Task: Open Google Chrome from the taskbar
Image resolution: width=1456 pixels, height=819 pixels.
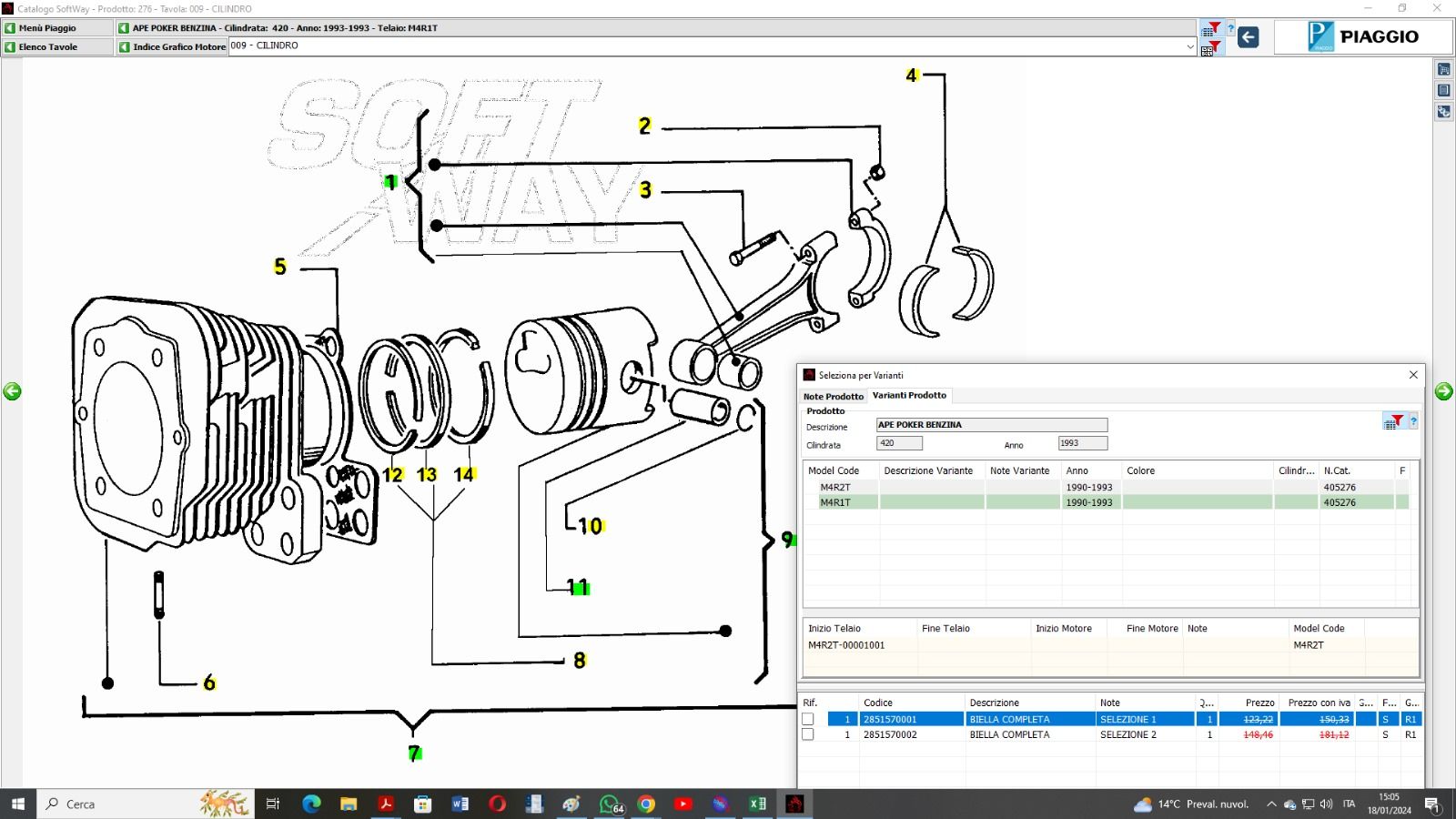Action: [646, 804]
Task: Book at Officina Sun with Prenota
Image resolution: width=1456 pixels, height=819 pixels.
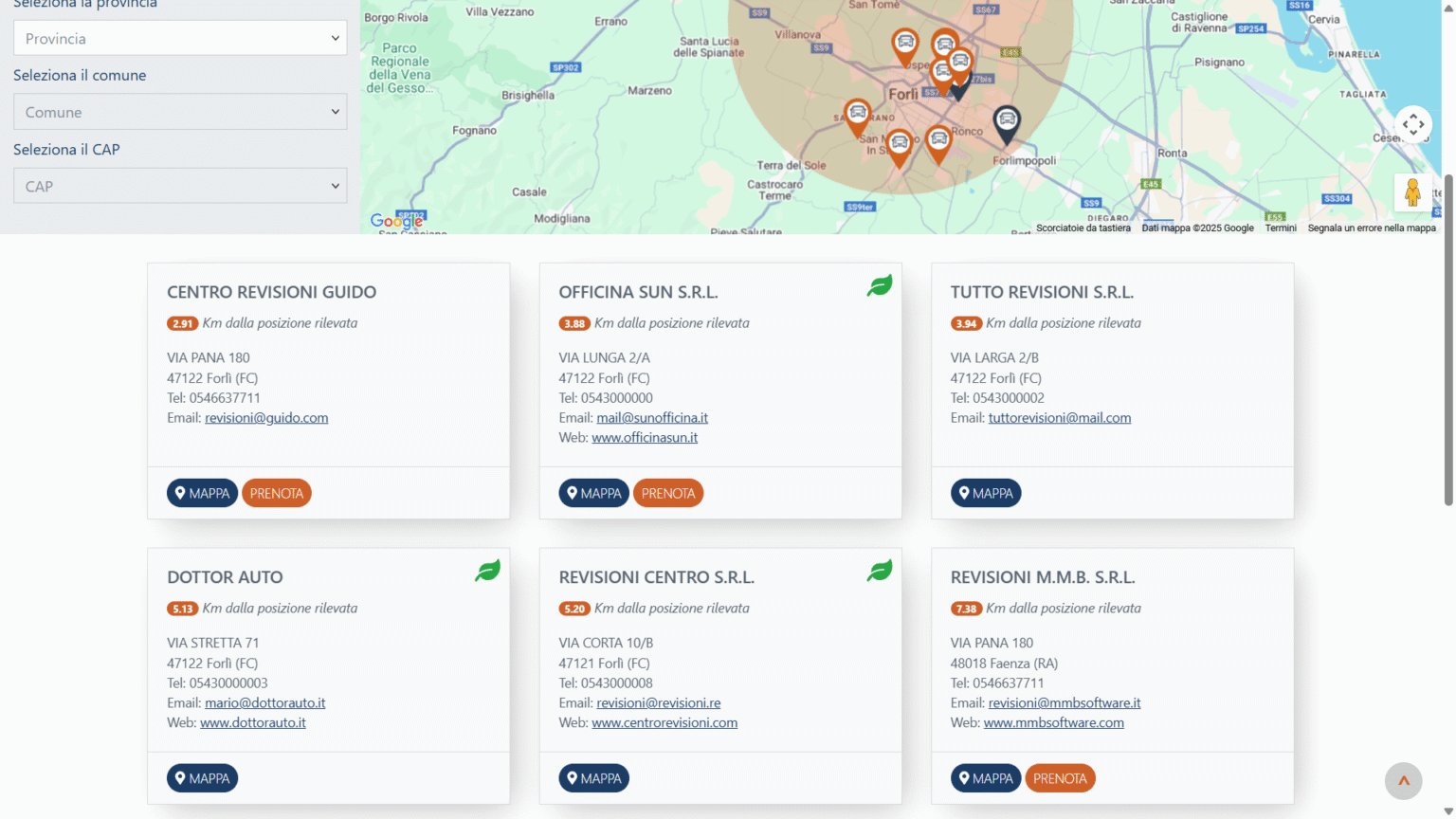Action: pos(667,494)
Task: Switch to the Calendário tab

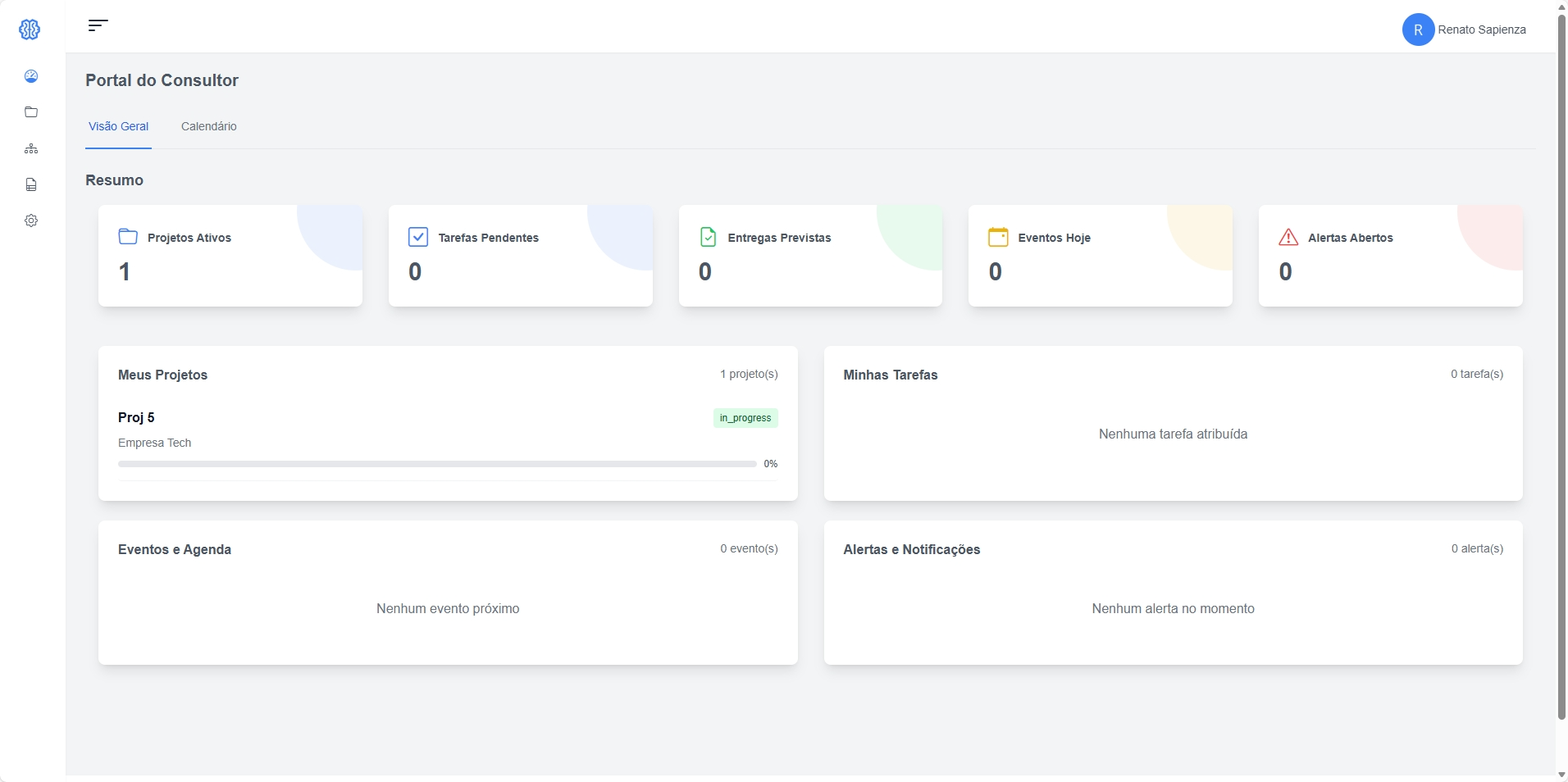Action: click(208, 126)
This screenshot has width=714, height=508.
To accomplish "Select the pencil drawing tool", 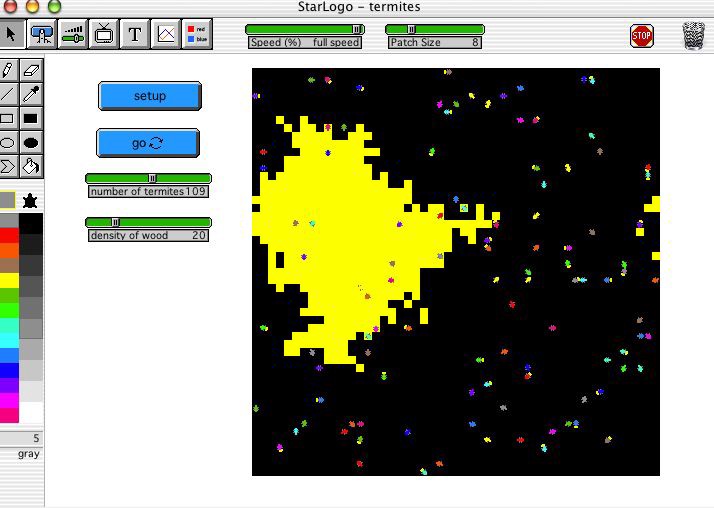I will (x=8, y=71).
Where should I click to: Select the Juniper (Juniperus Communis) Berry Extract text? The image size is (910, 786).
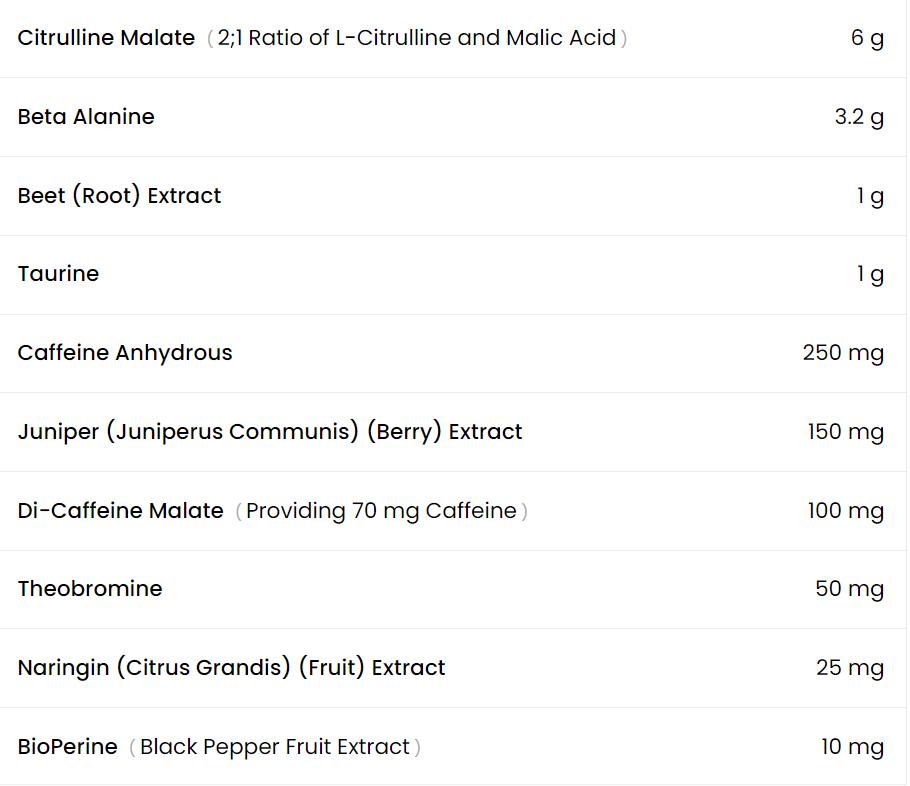tap(270, 432)
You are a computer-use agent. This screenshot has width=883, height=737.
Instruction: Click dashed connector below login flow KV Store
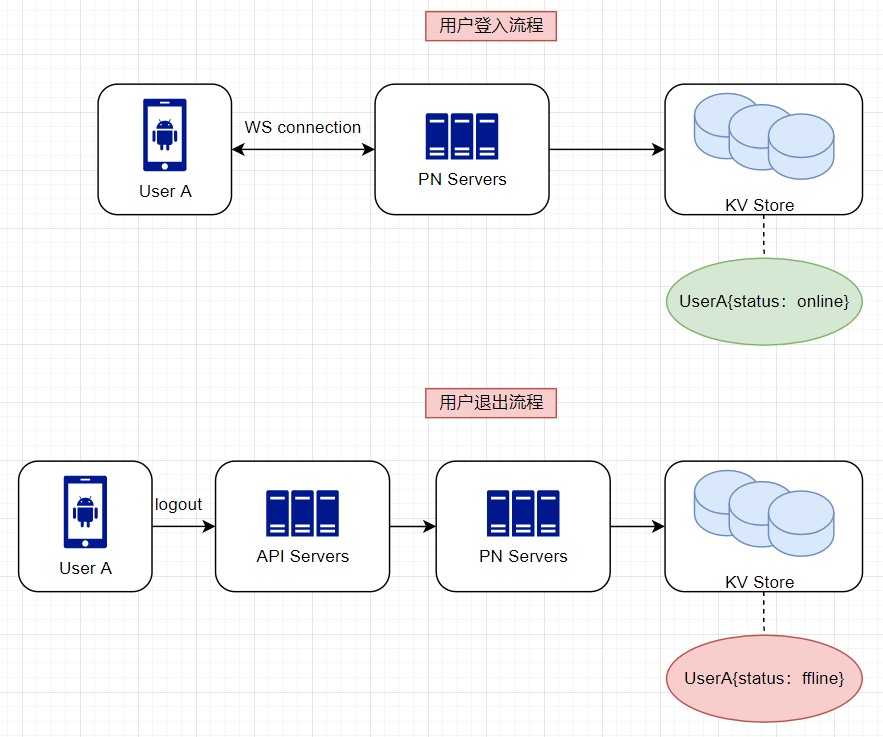764,236
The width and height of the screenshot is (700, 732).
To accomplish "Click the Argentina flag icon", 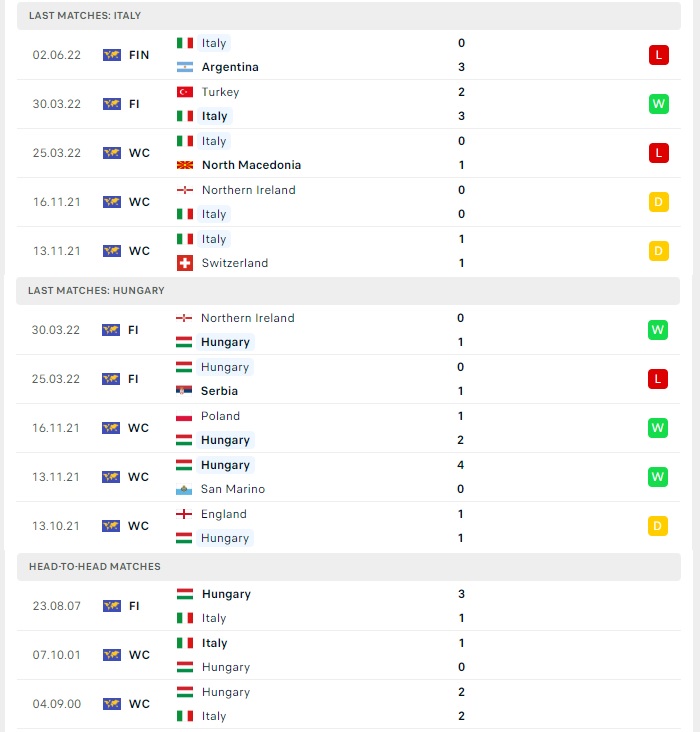I will 185,67.

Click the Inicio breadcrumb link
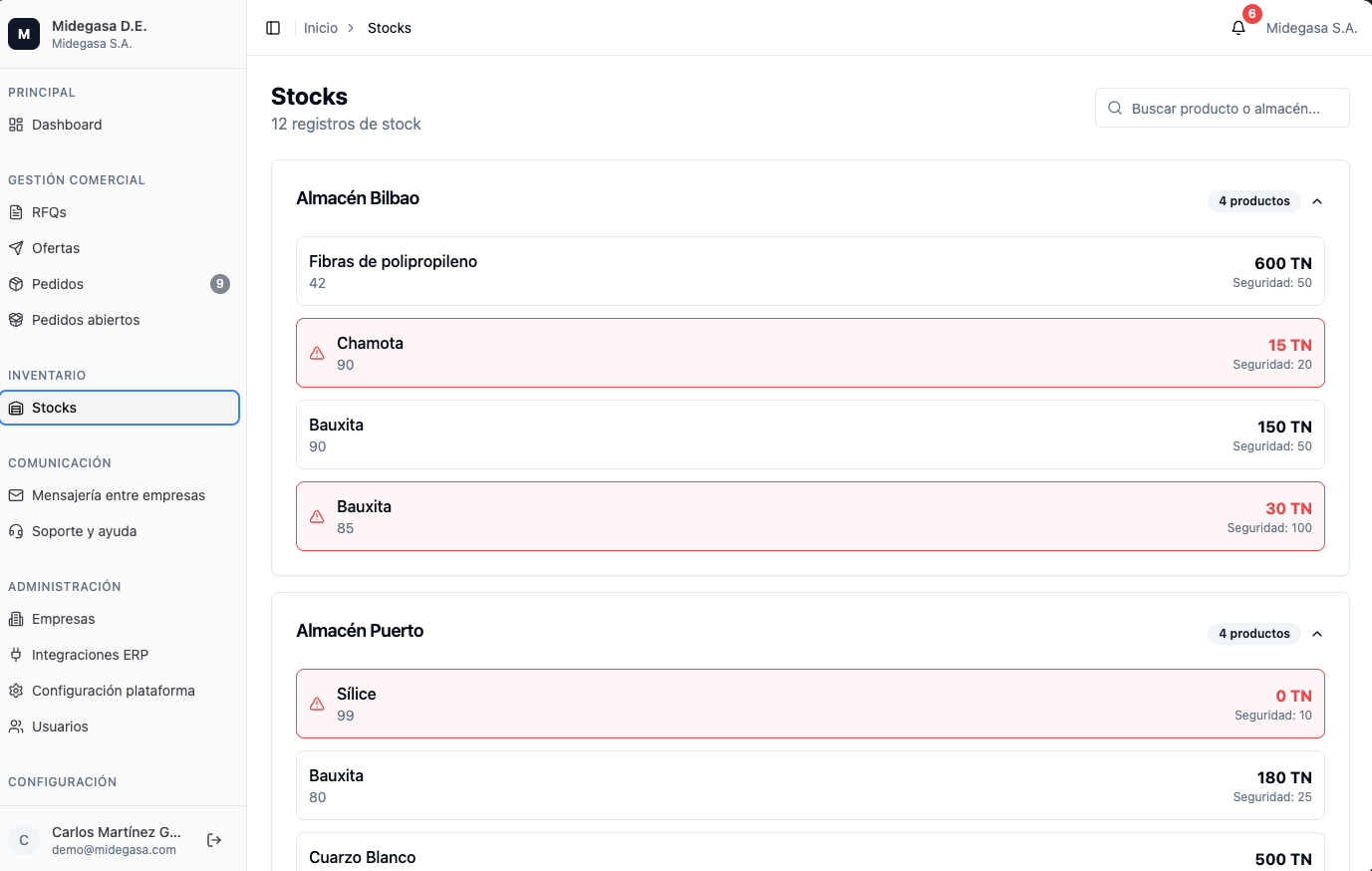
══════════════════════════════
Return every line of the items above that contains the string "screenshot", matching case exactly.

> **RESULT**
This screenshot has width=714, height=508.
You are a computer-use agent. This screenshot has width=883, height=737.
The width and height of the screenshot is (700, 732).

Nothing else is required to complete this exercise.